Abstract

Biblical Hebrew: A Compact Guide and The Vocabulary Guide to Biblical Hebrew and Aramaic add to the wealth of resources already complementing Pratico and van Pelt’s Basics of Biblical Hebrew Grammar (3rd edition). In contrast to the hefty Grammar itself, the Compact Guide is conveniently portable (c.16cm x 10cm x 1.5cm). It provides at-a-glance, succinct reminders of major grammar points, often illuminated by helpful examples and tables. It follows the basic order of the Grammar, but refrains from slavish summary. Indeed, sometimes it deletes, reorders, or adds material, and it can stand independently.
The Compact Guide covers most main topics in basic biblical Hebrew, though some over-simplifications and omissions are inevitable. Readers will decide for themselves if these are judicious (e.g., there is little mention of vowel reductions for nouns with suffixes, or of the formation of jussive and cohortative). Its three major sections focus on basic phonology; the nominal system; and the verbal system (beginning with qal weak and strong, and progressing to derived stems). For derived stems, the emphasis is on recognising diagnostic markers, rather than memorising paradigms. Appendices give verb tables, and a Hebrew-English lexicon.
On the negative side, the Compact Guide can be somewhat difficult to navigate. The chapter breakdowns in the contents page do not always correspond to the level of granularity within the main body, and neither chapters nor subsections are numbered. Cross-references between sections are not given. This may hinder its use as a reference work.

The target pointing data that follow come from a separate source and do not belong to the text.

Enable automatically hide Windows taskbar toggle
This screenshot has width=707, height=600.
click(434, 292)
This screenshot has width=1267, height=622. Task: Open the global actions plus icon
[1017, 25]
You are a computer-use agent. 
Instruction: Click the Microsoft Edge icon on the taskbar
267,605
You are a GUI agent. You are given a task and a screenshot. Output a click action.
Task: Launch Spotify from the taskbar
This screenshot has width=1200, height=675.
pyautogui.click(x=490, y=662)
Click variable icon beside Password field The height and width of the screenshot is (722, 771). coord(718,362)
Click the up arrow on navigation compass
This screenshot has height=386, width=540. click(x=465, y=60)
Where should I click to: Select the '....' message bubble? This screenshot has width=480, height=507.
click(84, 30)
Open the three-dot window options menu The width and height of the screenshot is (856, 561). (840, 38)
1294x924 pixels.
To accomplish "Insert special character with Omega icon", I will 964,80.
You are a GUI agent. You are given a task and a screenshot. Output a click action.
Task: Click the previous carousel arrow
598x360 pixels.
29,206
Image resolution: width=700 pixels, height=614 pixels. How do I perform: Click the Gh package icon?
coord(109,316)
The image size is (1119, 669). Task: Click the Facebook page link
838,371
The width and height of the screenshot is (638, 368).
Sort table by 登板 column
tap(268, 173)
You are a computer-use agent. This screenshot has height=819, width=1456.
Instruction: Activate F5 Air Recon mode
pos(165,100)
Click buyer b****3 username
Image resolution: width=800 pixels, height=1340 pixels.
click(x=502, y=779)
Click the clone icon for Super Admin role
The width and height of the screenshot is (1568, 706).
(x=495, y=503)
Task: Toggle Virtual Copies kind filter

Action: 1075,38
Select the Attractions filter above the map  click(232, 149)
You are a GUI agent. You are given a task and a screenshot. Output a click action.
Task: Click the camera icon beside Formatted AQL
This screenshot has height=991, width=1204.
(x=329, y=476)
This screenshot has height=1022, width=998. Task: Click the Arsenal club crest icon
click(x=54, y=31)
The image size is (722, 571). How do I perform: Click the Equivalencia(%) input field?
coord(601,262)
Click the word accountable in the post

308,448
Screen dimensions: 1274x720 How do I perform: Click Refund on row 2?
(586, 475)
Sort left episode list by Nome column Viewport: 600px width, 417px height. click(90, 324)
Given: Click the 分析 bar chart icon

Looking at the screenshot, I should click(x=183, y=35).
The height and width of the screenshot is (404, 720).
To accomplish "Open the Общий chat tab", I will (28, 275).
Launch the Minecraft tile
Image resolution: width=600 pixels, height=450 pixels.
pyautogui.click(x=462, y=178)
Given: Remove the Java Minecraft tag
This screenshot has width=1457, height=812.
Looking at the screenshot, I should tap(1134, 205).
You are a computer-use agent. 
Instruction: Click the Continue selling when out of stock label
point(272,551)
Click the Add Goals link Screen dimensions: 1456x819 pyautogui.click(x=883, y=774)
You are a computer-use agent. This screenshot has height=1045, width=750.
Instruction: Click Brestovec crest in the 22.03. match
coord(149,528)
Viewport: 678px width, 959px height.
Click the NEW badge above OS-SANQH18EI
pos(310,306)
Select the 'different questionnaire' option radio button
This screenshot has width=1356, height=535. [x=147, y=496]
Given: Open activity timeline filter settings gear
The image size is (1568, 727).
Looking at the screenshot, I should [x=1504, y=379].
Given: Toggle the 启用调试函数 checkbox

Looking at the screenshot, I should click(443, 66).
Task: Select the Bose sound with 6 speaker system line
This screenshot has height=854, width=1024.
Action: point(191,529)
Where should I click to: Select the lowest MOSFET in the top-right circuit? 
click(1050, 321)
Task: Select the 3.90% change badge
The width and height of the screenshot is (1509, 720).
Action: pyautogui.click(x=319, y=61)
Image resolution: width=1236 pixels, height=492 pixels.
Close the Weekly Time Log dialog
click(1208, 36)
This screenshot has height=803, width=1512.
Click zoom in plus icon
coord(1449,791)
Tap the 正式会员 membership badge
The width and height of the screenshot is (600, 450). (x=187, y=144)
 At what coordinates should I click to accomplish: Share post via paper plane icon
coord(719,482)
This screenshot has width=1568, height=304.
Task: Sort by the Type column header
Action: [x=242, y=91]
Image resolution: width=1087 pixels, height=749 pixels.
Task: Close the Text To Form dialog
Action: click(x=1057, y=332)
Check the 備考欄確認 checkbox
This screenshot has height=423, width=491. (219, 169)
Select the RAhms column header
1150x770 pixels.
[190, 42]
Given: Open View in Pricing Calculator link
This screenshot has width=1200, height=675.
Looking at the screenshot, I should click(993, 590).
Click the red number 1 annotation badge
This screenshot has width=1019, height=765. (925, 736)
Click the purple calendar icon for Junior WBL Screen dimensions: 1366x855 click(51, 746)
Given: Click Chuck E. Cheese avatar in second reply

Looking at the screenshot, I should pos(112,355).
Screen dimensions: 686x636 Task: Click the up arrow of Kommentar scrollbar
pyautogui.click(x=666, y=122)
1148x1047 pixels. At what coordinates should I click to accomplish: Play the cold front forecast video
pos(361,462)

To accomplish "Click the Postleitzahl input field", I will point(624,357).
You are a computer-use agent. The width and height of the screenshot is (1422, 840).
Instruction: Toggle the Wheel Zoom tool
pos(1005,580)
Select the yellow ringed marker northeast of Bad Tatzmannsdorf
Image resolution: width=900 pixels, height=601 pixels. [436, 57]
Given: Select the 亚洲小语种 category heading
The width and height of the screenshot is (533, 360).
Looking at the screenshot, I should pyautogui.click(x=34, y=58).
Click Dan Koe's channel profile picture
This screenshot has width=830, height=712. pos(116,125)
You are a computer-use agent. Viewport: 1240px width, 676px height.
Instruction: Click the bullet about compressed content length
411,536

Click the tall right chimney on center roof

The Vocabulary Guide is very useful, accessible, and clearly presented. The first and most important section provides a glossary of all Hebrew words occurring 10 or more times in the Hebrew Bible (excluding proper names), ordered by frequency. If frequency is a rough-and-ready guide to usefulness, judicious use of this list can maximise the value of vocabulary learning. The pay-off is significant: the 1,903 items together comprise 90% of the text in the HB (x). Each entry gives a brief selection of glosses, and sometimes other information too, e.g. inflected forms, alternative spellings, common phrases, distribution across biblical books. For verbs, it gives the meanings in different binyanim, but not the binyanim’s relative frequency (which may give a false sense of their parity).
Subsequently, alongside a list of all Aramaic words in the Hebrew Bible (ordered by frequency), the Vocabulary Guide provides various recategorisations of the Hebrew vocabulary already given. Amongst these are a list of Hebrew words which share common roots (e.g. פָּרָה ‘to bear fruit’ and פְּרִי ‘fruit), and a list of homonyms (e.g. פָּרָה ‘to bear fruit’ and פָּרָה ‘cow’). The former list emphasises that words of similar form often have similar sense; the latter shows that this is not always the case. The homonym list may be slightly confusing, however. Some apparent ‘homonyms’ could be polysemic variations of a single word (e.g. בער [piel] ‘to burn’ and ‘to purge’). For verbs, only the qal pf 3ms form is considered, even if this is rare in the HB (e.g. אוֹר as a qal verb, homonym to אוֹר as a noun). This seems to violate the use of frequency as the guiding principle.
After the homonyms come lists of nominals: nouns with common gender, endingless feminine nouns, segolates, adjectives, and prepositions. And finally there are verbs, organised according weak root type: I-נ, I-י, I-Guttural, I-Guttural and III-ה, II-Guttural, III-ה, III-ע/ח, III-א, biconsonantal, and geminate. The noun and verb lists will be very useful for instructors as they exemplify a particular phenomenon, and for learners as they practice it.
Overall, these are very useful resources for biblical Hebrew. Though they are designed for use alongside Pratico and Van Pelt’s Grammar, students will make excellent use of them as independent works too.